Position bias is the cleanest to demonstrate. Present the same two answers in opposite orders and a biased judge changes its mind, which means its verdict encodes slot position, not quality. Verbosity bias is the one that most directly corrupts leaderboards, because length is trivially easy to manufacture; the "repetitive list attack" in the original paper padded answers with redundant lists that added no information, and the weaker judges fell for it almost every time. ^[1]

Self-preference is the most worrying for fairness. If a lab uses its own flagship model to judge a leaderboard, that model may rank itself above competitors not because it is better but because it likes its own style. Wataoka and colleagues argued the mechanism is partly perplexity: judges rate low-perplexity text (text they find familiar and would have generated themselves) more highly than humans do, which produces self-preference as a side effect. ^[9] Panickssery and colleagues separately showed that models like GPT-4 can recognize their own outputs with non-trivial accuracy and that this self-recognition correlates with the size of the bias. ^[9]
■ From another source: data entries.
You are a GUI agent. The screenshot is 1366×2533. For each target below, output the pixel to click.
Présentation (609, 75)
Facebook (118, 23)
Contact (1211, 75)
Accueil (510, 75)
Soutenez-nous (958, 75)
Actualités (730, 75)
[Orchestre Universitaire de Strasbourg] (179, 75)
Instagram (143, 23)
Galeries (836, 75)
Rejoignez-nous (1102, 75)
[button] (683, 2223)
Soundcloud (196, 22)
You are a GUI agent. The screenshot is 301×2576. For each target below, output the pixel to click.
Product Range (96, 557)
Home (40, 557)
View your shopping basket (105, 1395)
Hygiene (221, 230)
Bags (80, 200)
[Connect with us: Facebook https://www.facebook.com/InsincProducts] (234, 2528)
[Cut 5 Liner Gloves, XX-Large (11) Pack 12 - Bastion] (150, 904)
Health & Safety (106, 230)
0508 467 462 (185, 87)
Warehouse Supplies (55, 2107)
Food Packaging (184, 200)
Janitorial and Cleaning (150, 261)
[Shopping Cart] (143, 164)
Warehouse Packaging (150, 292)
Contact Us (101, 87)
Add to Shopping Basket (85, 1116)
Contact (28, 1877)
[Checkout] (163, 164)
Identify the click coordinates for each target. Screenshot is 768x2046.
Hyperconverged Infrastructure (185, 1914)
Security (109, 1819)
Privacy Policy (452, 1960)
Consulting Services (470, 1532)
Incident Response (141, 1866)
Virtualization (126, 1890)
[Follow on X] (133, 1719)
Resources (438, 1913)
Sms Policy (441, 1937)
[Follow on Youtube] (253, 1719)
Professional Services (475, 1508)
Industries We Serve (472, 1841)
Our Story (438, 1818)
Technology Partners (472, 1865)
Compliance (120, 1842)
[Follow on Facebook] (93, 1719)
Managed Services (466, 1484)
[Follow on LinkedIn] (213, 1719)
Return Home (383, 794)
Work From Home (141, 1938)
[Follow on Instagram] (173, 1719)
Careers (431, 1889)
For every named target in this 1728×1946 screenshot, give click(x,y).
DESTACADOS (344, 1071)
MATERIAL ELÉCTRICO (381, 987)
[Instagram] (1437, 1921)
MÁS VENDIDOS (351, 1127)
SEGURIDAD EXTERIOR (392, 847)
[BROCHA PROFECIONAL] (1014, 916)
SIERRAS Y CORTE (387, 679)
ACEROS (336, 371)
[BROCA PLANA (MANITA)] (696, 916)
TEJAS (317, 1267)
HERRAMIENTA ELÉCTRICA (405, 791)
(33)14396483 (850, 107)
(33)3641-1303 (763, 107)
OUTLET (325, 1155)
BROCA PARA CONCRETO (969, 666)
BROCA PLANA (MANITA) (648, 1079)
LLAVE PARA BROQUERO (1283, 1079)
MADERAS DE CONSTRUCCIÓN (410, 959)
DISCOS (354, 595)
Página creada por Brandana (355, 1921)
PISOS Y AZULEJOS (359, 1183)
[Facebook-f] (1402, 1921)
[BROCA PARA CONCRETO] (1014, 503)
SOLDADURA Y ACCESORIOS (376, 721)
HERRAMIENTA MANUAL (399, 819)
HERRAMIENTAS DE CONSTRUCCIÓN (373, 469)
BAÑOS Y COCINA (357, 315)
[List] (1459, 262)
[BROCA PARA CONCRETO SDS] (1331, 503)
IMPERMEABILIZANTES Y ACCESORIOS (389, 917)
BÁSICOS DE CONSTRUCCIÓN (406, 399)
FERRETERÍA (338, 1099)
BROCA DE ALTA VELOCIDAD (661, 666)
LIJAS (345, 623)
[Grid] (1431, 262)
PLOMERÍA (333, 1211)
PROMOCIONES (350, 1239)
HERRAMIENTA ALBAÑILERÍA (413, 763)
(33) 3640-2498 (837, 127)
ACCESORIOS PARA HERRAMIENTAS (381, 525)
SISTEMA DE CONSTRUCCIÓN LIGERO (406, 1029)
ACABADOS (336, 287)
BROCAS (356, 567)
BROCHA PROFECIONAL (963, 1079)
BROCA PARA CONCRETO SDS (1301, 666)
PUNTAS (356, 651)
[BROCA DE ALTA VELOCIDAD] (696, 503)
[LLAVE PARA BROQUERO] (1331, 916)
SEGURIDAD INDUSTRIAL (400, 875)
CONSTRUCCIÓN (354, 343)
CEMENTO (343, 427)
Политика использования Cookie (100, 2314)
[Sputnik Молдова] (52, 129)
The style-over-substance failure is the one I find most damning, because it inverts what we want. The "Style Outweighs Substance" study built SOS-Bench from 19 benchmarks and found that LLM-judge preferences correlate almost perfectly with stylistic features and only weakly with safety, world knowledge, and instruction-following. A response made sarcastic lost 96% of its score; a response made factually wrong lost only 13%. ^[8] A judge that punishes tone more than falsehood is optimizing for the wrong thing, and any training loop built on it will drift toward confident, well-formatted, possibly incorrect output.

How do you mitigate judge bias?

None of these biases is fatal, and the field has accumulated a reasonable toolkit. The honest framing is that mitigations reduce bias rather than remove it, and most carry a cost in compute or complexity.

Bias	Mitigation	How it helps
Position	Swap order, run both ways, average or require agreement	A verdict that survives a swap is not position-driven; disagreement signals a coin-flip case ^[1]
Verbosity / length	Length-controlled win rates, length-penalized prompts	Statistically removes the length advantage from the score ^[4]
Self-preference	Use a different model family as judge, or a panel	A judge cannot self-favor outputs it did not generate ^[6]^[9]
Reasoning failure	Reference-guided grading, chain-of-thought prompts	Gives the judge a correct solution to check against ^[1]
General miscalibration	Few-shot examples, explicit rubrics, score probabilities	Anchors the judge's scale and steps ^[1]^[7]
Over-trust	Selective judging with human-agreement guarantees	Judge abstains and escalates when unsure ^[11]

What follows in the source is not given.